The next few weeks I went to school people didnt change but I had. I walked into class late for the first time in my school history. I threw my bag on the floor causing everyone to look at me. The teacher asked if I was okay and I flipped her the finger. She was shocked but more concerned by the gesture. She told me to go to the principals office, he suspended me in school for 3 days. Once the suspension and school was out for the weekend, I walked home people following. They regular bullies that did every time i would walk home. They came up to me and did the usual, started making fun of the fact that I had books in my back pack. The thing is I left them at home. What I really had were 2 bricks, the things I intended to do with them were horrible. I knew what the bullies would do so I beat one of them. I was 17 and arrested for assault. Was in juvenile detention for a year. When I was released I went back to school. There were only 4 months left of my senior year. I walked into class and people have forgotten all about me. I was put right next to the kid I beat with those bricks. His face broken and misshapen, I could stop laughing at what I did. I was told to leave class and people started to remember who I was. I was that doctor kid who turned out to be a psychopath.

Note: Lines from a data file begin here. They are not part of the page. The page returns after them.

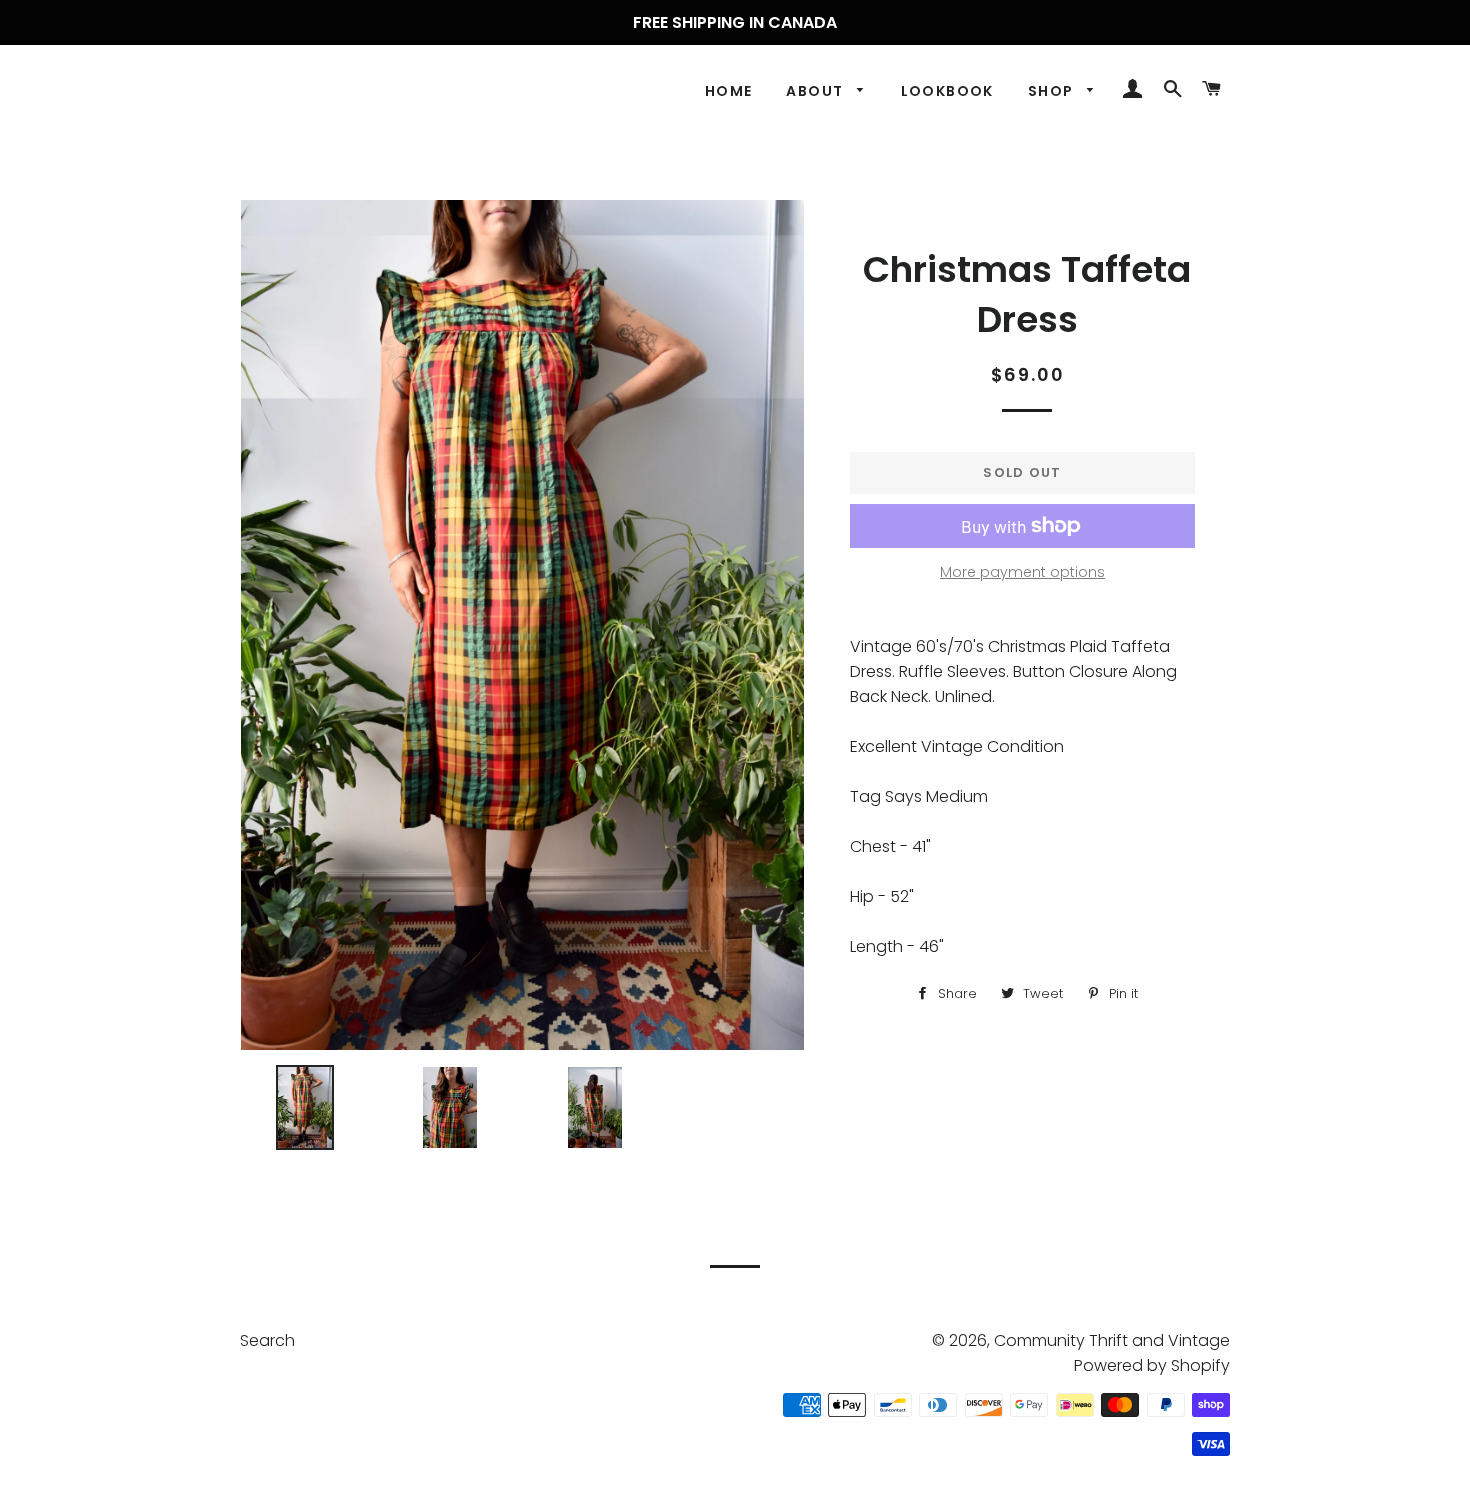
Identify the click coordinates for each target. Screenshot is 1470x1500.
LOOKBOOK (947, 91)
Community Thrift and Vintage (1112, 1340)
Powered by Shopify (1152, 1365)
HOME (729, 91)
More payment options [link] (1022, 572)
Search (267, 1340)
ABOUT (816, 91)
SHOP (1053, 91)
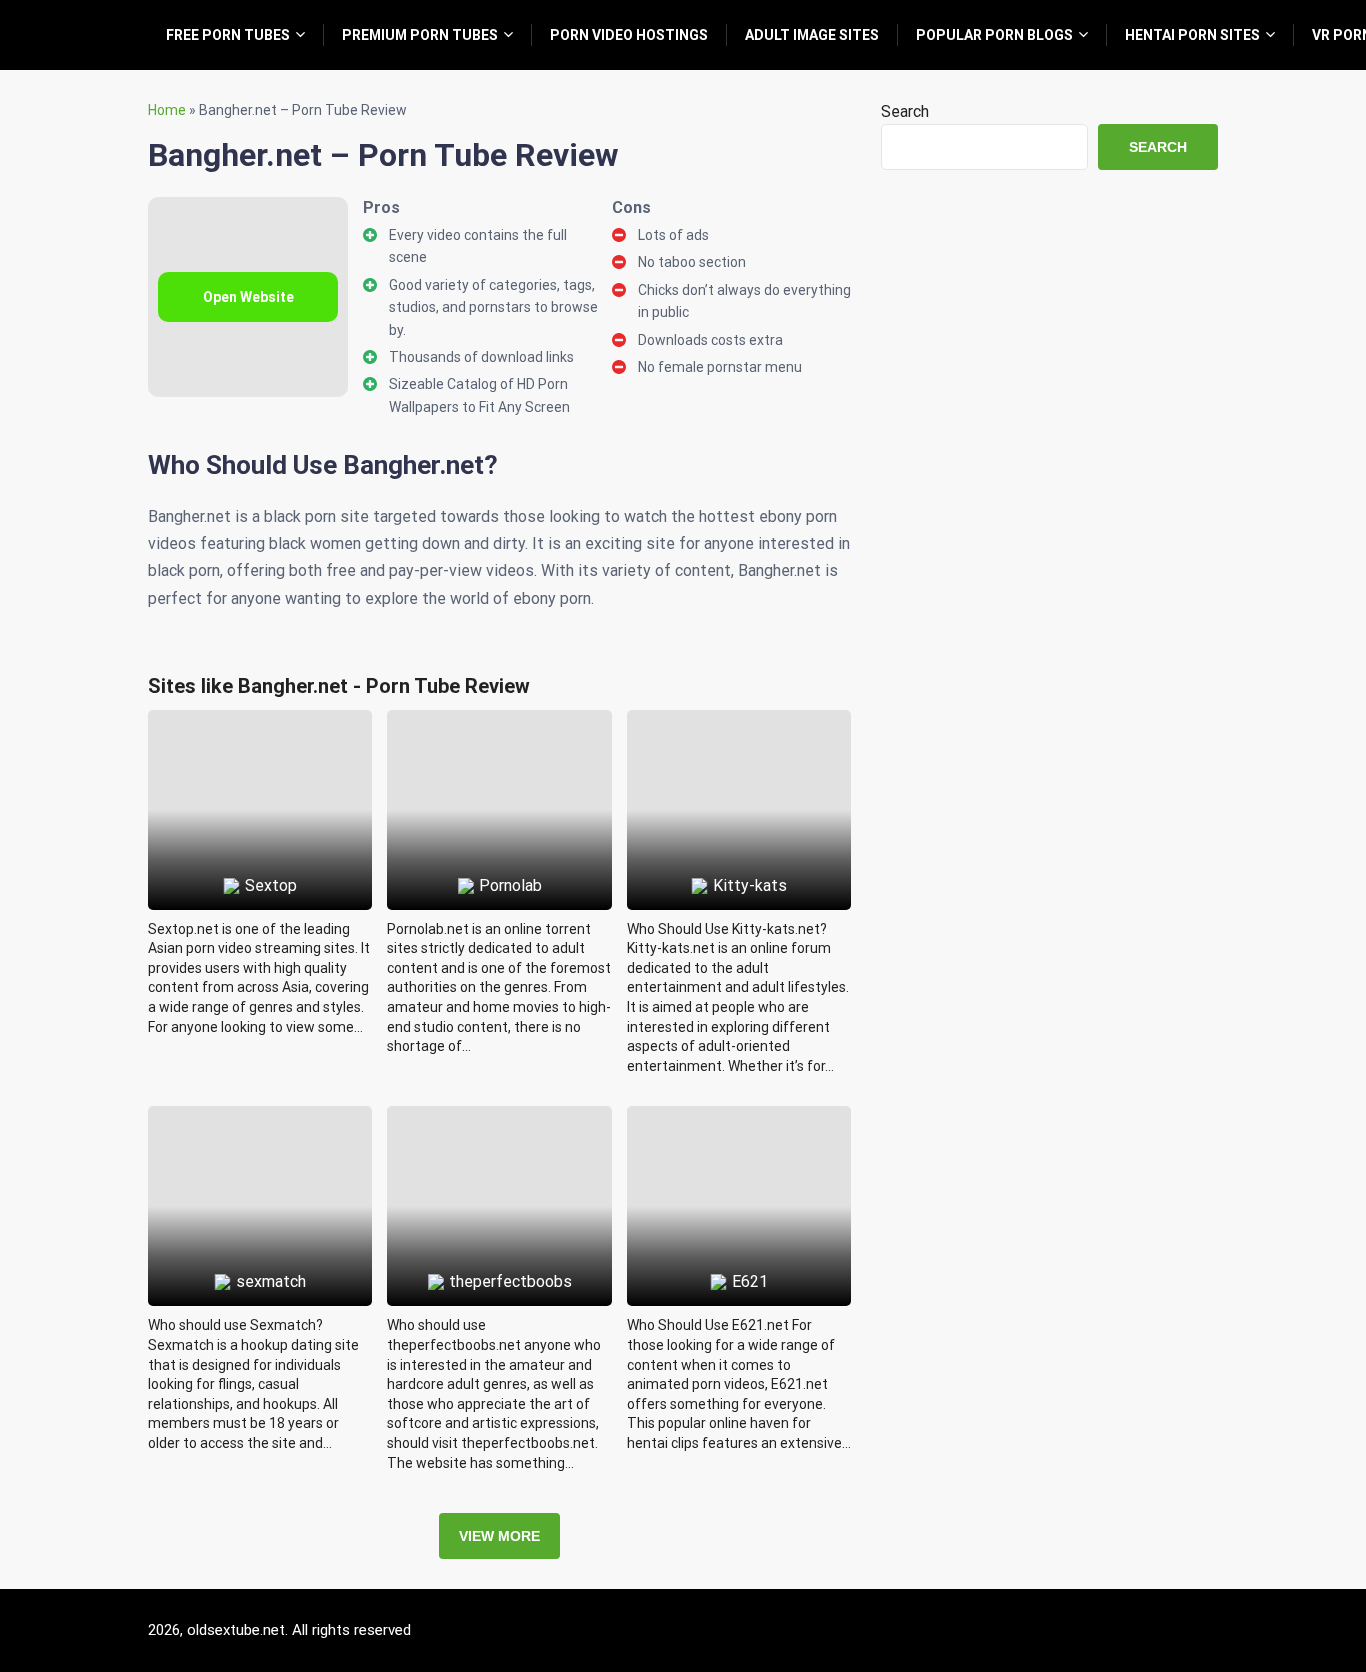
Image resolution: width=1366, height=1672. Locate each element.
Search (905, 111)
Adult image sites (812, 35)
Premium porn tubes (420, 35)
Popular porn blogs (994, 35)
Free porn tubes (228, 35)
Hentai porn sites (1192, 35)
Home (167, 110)
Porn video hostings (629, 35)
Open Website (248, 297)
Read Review (260, 764)
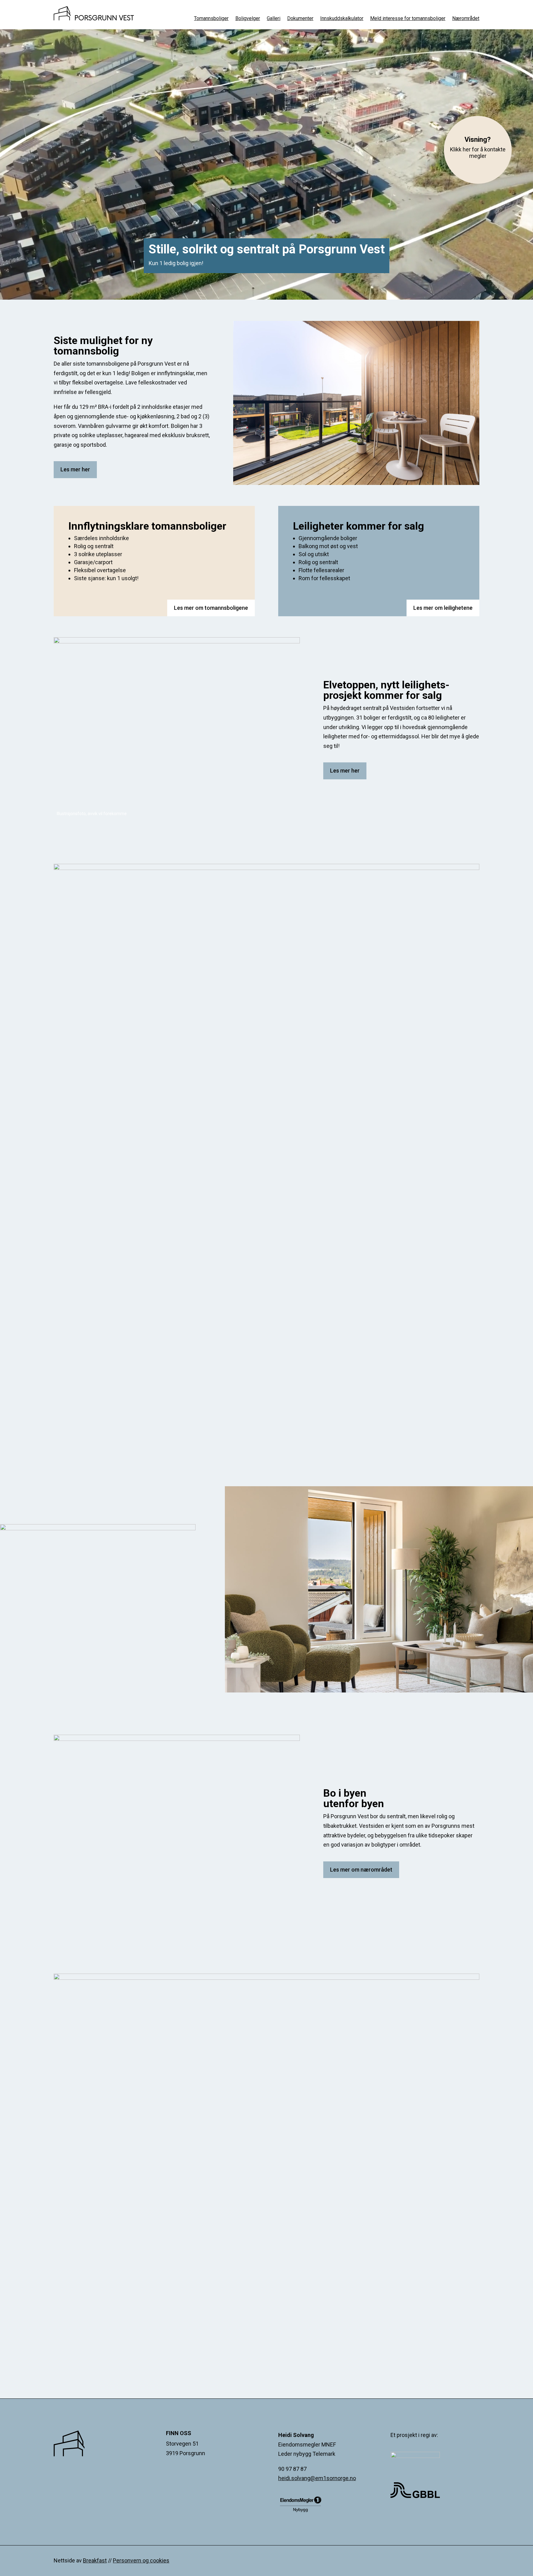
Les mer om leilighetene (443, 608)
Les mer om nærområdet (361, 1869)
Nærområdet (465, 19)
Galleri (273, 19)
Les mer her (75, 469)
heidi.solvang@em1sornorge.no (317, 2478)
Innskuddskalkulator (341, 19)
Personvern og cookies (141, 2560)
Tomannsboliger (211, 19)
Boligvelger (247, 19)
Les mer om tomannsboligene (211, 608)
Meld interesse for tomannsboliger (407, 19)
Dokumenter (300, 19)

I didn't care, my life was already over. 19 years old never graduated. Jobs didn't want me, finally got one but was fired since the managers daughter was a one of the girls that hated me. I started feeling really empty, really depressed, and was feeling really tense.
I watched as my parents bought my little brother a car. I watched as he started dating one of my bullies little sister. I watched as he got a license, something I was never able to eve get. I watched how he got a job and was paying for the car and getting rid of his girlfriends debt.
I couldn't take it. I walked put my house and never looked back. I traveled south into another state. A place nobody I knew could ever find me. I slept on the streets, and watched the days go by. I went dumpster diving for food and water when ever I could. I pulled around a shopping cart full of trash i found to be useful. I dirty smelly milk jug full of rain water but the sent of spoiled milk is just as strong as ever.
At 24 years old I sat on the edge of a road. Same old thing, been doing it for 5 years now. I watched the cars pass by, the people pass by and everything else pass by, nothing paying any attention to me. I sat there in the hot sun, shoes off and torn pants. A couple walks by holding hands and a child in between them. The man stops right in front of me.
"I messed up my life so bad, and am the only one to blame. Just need a little help, $1 dollar will do." He read my sign.
He reached into his pocket and pulled out a twenty. He extended his hand towards me.
I looked up at him and with them best smile i could muster I said "thank you."
He looked at me for a moment, it was hard for him to recognize me. I knew from just his footsteps as he came towards me. His eyes widened and he kneeled down to hug me. My beard and long hair made him not able to recognize me, but my brother did.
"I can't believe this is where you have been. I can't believe you just left. Its crazy that we are even meeting again." Tears ran down his cheeks.
My eyes flooded with tears and went down my cheeks like streams into my bushy beard. He helped me up and took me to his home. He'd been married since 19 years old and has a daughter now and job. He told me how happy he is. First thing he did was call my parents but I made him hang up. When he asked why I didn't want them to know.
I told him its because "I'm the disappointment so they wouldn't even care."